Bu doğru yaklaşım sadece 1 hafta sürebildi. Anlaşılan bazı kanallardan gelen baskıya onlar da dayanamadılar ve kendi kendini aldatmaktan başka bir işe yaramayan eski uygulamaya geri döndüler.
Beni asıl, 5 büyük kanalın Ana Haberleri ilgilendiriyor.
Bu garabeti, galiba 2010 yılıydı, önce Show TV başlatmış, onu hemen iki gün sonra Star izlemişti. Beni asıl şaşırtan, uzun süre ilkeliri tutumunu sürdüren ATV ve FOX haberin de sonunda bu kervana katılmaları oldu.
Kanal D, 2005'te benim gelişimden bu yana, Ana Haberin ne saatiyle oynadı, ne jeneriğiyle. Bu kanalın genel politikası zaten, hiçbir programın kendi içinde jenerikle bölünmesine izin vermiyor.
Siz farkında bile olmuyorsunuzdur.
Dikkat eden görebilir.
Bugün, Show-ATV-Star-Fox Ana Haber ekrana geldiklerinde (18.30-19.00 arası) önce Haberlerine başka isim koyuyorlar. Kimi Sıcak Gündem, kimi Günün Olayı veya Haber Gündem. Zira o saatlerde henüz seyirci fazla olmadığı için reytingler de genelde düşük oluyor. Seyircinin arttığı 19.20-19.25 arasında da, Ana Haber Jeneriğini döndürüyorlar. Oysa başından itibaren Haber bülteni yapıyorlar. Ancak Sonuçta da,piyasaya dağıtılan (Barometre) 100 program listesinde ön sıralara çıkıp "Başarılı olan biziz" diyebiliyorlar. Hele bası spor programları 10 defa bölüyor (!) kısa süreli olunca listede yukarı tırmanıyorlar.
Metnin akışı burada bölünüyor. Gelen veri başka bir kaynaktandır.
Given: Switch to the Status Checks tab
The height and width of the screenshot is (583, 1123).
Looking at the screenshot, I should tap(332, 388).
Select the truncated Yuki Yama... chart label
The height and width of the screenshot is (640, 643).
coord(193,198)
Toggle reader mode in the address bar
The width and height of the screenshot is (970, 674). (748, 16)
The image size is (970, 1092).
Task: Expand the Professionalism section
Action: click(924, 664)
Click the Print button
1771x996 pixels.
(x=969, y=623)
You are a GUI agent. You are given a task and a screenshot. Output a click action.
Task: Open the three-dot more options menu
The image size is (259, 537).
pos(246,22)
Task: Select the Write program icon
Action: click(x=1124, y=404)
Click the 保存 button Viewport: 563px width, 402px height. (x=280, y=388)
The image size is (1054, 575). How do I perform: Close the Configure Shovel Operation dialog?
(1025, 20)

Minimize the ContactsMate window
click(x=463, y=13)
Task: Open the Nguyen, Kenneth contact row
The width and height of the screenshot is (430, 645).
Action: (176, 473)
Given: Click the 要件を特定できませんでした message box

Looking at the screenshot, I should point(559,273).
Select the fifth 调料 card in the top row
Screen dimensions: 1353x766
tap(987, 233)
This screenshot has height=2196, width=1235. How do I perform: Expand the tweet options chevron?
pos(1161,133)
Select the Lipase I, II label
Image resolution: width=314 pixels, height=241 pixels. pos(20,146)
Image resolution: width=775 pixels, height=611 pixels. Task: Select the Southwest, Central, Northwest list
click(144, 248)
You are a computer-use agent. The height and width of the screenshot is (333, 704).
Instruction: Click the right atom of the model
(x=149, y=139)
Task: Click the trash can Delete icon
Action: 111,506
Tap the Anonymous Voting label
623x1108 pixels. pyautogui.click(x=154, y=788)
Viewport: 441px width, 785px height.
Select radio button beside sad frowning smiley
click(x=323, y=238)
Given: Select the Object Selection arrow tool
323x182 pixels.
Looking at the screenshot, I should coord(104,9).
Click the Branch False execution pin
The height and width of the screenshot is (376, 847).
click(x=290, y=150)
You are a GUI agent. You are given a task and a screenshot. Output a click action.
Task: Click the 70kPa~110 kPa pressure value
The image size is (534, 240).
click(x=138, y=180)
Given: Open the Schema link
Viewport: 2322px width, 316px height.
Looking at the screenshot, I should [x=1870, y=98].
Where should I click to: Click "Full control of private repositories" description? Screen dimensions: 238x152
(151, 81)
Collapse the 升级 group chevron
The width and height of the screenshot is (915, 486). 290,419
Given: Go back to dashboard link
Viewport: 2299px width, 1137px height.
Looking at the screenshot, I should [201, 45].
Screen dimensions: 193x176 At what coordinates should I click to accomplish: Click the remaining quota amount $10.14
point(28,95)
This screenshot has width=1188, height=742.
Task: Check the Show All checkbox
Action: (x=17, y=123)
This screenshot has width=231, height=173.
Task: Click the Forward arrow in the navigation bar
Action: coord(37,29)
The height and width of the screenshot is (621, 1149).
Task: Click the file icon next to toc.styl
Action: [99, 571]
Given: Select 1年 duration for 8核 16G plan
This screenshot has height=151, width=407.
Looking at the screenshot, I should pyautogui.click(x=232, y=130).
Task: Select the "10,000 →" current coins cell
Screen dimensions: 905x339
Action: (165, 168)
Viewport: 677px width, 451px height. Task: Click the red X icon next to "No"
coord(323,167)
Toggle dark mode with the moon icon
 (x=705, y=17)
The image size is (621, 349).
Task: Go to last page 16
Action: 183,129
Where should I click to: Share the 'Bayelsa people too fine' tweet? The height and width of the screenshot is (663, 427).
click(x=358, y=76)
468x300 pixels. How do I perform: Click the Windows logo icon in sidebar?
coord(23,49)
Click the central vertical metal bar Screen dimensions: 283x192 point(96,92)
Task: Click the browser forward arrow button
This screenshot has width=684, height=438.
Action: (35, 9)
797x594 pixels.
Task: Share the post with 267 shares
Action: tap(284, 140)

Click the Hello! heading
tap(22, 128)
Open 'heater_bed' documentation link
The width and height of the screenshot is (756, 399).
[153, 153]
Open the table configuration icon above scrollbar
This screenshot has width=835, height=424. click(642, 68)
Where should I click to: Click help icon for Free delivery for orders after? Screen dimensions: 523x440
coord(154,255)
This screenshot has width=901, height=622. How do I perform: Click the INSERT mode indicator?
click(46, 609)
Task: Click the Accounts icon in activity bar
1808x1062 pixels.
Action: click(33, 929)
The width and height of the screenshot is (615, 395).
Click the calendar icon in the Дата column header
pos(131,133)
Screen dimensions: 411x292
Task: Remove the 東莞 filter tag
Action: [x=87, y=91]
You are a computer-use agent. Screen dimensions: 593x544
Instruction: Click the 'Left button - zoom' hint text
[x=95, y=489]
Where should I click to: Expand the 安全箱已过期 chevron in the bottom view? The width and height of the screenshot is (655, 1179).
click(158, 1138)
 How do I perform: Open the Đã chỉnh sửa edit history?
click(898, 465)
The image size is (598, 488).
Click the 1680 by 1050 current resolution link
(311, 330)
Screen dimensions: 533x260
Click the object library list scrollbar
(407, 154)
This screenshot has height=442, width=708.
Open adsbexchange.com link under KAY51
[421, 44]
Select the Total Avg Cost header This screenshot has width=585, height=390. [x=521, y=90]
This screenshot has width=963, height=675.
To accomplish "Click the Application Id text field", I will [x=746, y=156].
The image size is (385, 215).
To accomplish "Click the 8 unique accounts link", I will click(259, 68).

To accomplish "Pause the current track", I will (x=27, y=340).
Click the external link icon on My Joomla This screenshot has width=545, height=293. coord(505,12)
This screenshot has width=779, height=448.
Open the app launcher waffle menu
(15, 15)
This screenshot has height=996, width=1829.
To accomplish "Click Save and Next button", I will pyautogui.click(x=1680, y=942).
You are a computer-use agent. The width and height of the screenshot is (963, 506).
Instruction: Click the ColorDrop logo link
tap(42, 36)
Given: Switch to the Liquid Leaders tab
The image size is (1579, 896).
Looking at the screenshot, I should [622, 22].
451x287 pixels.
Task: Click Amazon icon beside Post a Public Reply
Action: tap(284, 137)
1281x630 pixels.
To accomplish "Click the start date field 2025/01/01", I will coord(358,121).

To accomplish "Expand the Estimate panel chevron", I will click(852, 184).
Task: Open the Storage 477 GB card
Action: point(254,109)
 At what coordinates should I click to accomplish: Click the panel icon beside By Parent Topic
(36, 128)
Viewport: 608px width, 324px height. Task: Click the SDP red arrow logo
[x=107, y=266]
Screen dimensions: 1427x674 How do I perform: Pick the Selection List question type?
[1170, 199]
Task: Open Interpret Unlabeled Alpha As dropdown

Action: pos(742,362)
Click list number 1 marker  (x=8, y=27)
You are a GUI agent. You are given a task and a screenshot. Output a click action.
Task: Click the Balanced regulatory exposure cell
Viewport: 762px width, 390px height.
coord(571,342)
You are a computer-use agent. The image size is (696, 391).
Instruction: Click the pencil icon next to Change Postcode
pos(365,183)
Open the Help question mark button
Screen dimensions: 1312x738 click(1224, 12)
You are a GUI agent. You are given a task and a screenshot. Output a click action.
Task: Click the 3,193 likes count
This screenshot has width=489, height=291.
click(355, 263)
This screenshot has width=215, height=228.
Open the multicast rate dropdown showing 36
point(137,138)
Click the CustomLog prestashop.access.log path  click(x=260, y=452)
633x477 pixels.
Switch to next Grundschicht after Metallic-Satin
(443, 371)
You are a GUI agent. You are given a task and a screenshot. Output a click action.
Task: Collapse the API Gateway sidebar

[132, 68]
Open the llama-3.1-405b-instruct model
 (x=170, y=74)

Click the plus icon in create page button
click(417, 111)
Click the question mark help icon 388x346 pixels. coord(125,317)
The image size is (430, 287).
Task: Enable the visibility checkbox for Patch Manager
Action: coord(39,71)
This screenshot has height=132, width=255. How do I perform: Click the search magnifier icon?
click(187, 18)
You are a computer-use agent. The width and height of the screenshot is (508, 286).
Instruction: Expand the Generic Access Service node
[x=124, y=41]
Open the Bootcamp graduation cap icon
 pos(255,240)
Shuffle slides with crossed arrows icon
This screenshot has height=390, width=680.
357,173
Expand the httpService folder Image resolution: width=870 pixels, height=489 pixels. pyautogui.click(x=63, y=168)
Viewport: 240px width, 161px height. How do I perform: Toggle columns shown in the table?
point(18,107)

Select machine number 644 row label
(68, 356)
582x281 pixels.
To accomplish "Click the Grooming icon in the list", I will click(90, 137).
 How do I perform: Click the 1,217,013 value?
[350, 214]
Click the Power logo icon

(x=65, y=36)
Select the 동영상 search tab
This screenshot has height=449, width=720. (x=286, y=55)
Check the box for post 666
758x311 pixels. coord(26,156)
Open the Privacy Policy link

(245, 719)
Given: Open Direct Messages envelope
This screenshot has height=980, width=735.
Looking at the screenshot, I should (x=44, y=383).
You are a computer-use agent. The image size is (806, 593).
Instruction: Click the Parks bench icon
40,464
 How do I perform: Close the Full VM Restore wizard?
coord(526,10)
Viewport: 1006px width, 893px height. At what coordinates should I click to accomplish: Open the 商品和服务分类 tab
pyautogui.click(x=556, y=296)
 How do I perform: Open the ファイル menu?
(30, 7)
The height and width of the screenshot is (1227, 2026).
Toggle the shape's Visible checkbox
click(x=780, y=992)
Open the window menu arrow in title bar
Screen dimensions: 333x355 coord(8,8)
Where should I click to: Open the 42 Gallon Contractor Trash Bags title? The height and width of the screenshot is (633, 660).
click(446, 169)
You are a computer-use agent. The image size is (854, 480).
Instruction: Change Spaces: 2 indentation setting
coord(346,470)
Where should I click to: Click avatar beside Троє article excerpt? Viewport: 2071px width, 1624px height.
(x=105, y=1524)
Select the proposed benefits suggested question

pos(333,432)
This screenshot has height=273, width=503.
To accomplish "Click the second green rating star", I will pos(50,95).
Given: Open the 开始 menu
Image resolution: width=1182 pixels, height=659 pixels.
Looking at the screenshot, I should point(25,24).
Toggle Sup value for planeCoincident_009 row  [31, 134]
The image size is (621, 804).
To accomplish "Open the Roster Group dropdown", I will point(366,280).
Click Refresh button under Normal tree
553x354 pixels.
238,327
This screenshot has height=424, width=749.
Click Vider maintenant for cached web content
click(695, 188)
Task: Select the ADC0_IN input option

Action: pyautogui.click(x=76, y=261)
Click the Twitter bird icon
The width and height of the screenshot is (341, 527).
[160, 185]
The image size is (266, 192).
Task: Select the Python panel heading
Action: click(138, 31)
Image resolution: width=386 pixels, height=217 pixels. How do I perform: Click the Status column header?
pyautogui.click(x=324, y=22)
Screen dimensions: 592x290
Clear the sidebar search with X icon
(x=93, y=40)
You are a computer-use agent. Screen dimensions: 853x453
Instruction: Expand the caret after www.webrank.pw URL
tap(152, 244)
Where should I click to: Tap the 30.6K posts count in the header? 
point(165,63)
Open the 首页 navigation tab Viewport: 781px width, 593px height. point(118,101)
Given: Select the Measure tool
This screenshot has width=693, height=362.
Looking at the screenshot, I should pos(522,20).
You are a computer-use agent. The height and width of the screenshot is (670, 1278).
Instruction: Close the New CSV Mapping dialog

O zaman, durumun farkında olmayan internet siteleri övücü yazılar yazıyorlar. Yani tamamen ego tatmini.
Aslında tam bir komedi yaşanıyor. Resmen kendi kendini aldatmaktan başka birşey değil. Tam bir yalan rüzgarı. Bu anormalliği kimse düzeltmiyor veya düzeltmek istemiyor. Tüm profesyoneller, reklamcılar, herkes şikayet edip ayıplıyor, ancak tutum değişmiyor.Hatta, etrafa garip cezalar dağıtma şampiyonu RTÜK dahi "Ana Haber bölünmez" ilkesini uygulayamıyor. Herhalde birilerini rahatsız etmekten korkuyor veya görmezden geliyor.
Bu durumdan mağdur olduğumuzdan dolayı şikayet etmiyorum. Kanal D Ana Haber, jeneriklerini nerede döndürülerse döndürsünler yine kendi saatleri içinde 1 inci oluyor. Rahatsızlığım, toplumun güvenini kazanması gereken "Biz doğruyu söyleriz" diyen kanalların halkı aldatmasından kaynaklanıyor.
Açıkçası, içime sindiremiyorum.
Şimdiden uyarıyorum, eğer bu gidişe bir son verilmezse, yarın hemen her program, “mahallenin tek aptalı ben miyim?” diye bölmeye başlayacak ve BAROMETRE arap saçına dönecek, işin içinden çıkılamayacak. TNS ile iyi birşey yapalım diyenler, pişman olacaklar.